Traditionally, the diagnosis of OSA relied on in-lab polysomnography. However, home sleep apnea testing is now an acceptable alternative diagnostic tool. The results from either of these tests can determine the severity of OSA using the apnea-hypopnea index (AHI) defined by the American Academy of Sleep Medicine. The severity levels are categorized as follows: Mild OSA (AHI 5-15), Moderate OSA (AHI 15-30), and Severe OSA (AHI >30).[5]

Untreated OSA is associated with numerous adverse health outcomes, including increased motor vehicle accidents, hypertension, type 2 diabetes, strokes, atrial fibrillation, coronary artery disease, heart failure, and increased overall mortality.[6][7][8]

The gold standard for treating OSA is continuous positive airway pressure (CPAP) administered via various face or nasal masks.
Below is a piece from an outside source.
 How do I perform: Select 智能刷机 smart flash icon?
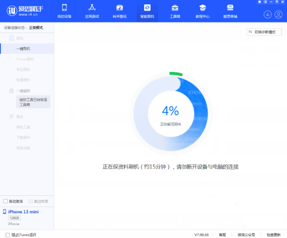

While this treatment improves overall sleep quality and has proven effective in reducing blood pressure and the AHI, compliance is challenging for many patients, with 29% to 83% reporting <4 hours of CPAP use per night.[9][10] Compliance with treatment is especially challenging over time; noncompliance rates with long-term use range from 11% to 45%.[11][12]
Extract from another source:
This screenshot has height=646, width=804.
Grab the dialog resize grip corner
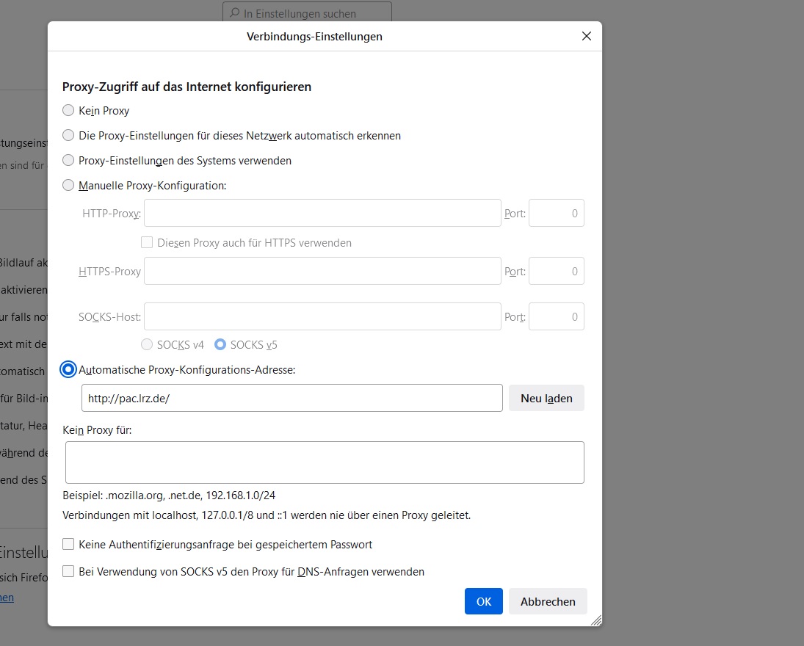[596, 620]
Hypoglossal nerve stimulation (HGNS) is a surgical option for treating OSA. During this procedure, a stimulator is connected to the hypoglossal nerve, which controls the genioglossus muscle. When the nerve is stimulated, it triggers the contraction of the muscle, effectively preventing the collapse of the upper airway.[13] Studies have shown that HGNS significantly improves the quality of life, AHI, and oxygen desaturation index (ODI).[14]

Anatomy and Physiology

During respiration, negative inspiratory airway pressure (Pins) exerts a pulling force on the soft tissues of the airway, moving them inward. If the Pins is lower than the critical closing pressure (Pcrit), the airway will collapse, and obstruction will occur.[15] Activation of upper airway musculature decreases Pcrit and counteracts airway collapse.
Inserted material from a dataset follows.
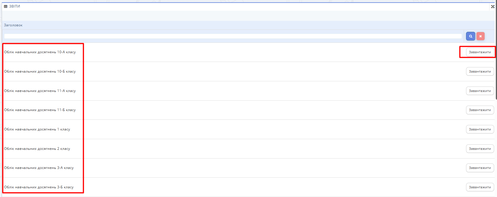The image size is (497, 197).
Task: Click the expand icon at top right
Action: click(x=493, y=7)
However, upper airway musculature activation decreases during normal sleep, the airway narrows, and the Pcrit increases.[3] Additionally, factors that contribute to airway narrowing, such as obesity and anatomical variations, can further elevate the Pcrit. The Pcrit will vary among populations during sleep. The Pcrit can be as low as -25 cm H2O in non-snorers, while it may be nearer to -10 cm H2O in snorers. The Pcrit is typically >0 cm H2O in apneic patients.[15]

Among the upper airway muscles responsible for maintaining airway patency, the most crucial is the genioglossus muscle.[13] The large genioglossus muscle comprises a substantial portion of the tongue and is innervated by the hypoglossal nerve. Stimulation of the hypoglossal nerve and the subsequent contraction of the genioglossus muscle moves the tongue anteriorly, helping to maintain airway patency.[16] However, during sleep, reduced activation of the genioglossus results in the tongue falling backward into the airway, increasing the risk of airway obstruction. The risk of airway obstruction is further heightened when combined with other factors that lead to airway collapse, such as obesity.[7]

A hypoglossal nerve stimulator senses inspiratory effort via a pressure lead placed between the intercostal muscles. Changes in Pins trigger stimulation of the hypoglossal nerve resulting in contraction of the genioglossus muscle, anterior movement of the tongue, widening of the airway, a reduction in the Pcrit, and prevention of airway collapse.

Indications

Candidates for HGNS must be 18 years or older, have moderate or severe OSA by AHI standards, have failed or cannot tolerate CPAP therapy, and have no complete concentric collapse (CCC) of the soft palate.

Contraindications

The HGNS procedure is contraindicated for patients with a BMI ≥32, specific anatomic abnormalities, severe obstructive or restrictive lung disease, neurologic conditions that limit upper airway control, or have >25% central or mixed apnea on the AHI. Additionally, patients with an inability to operate the HGNS system, who are pregnant, or who plan to become pregnant are not candidates for the HGNS procedure.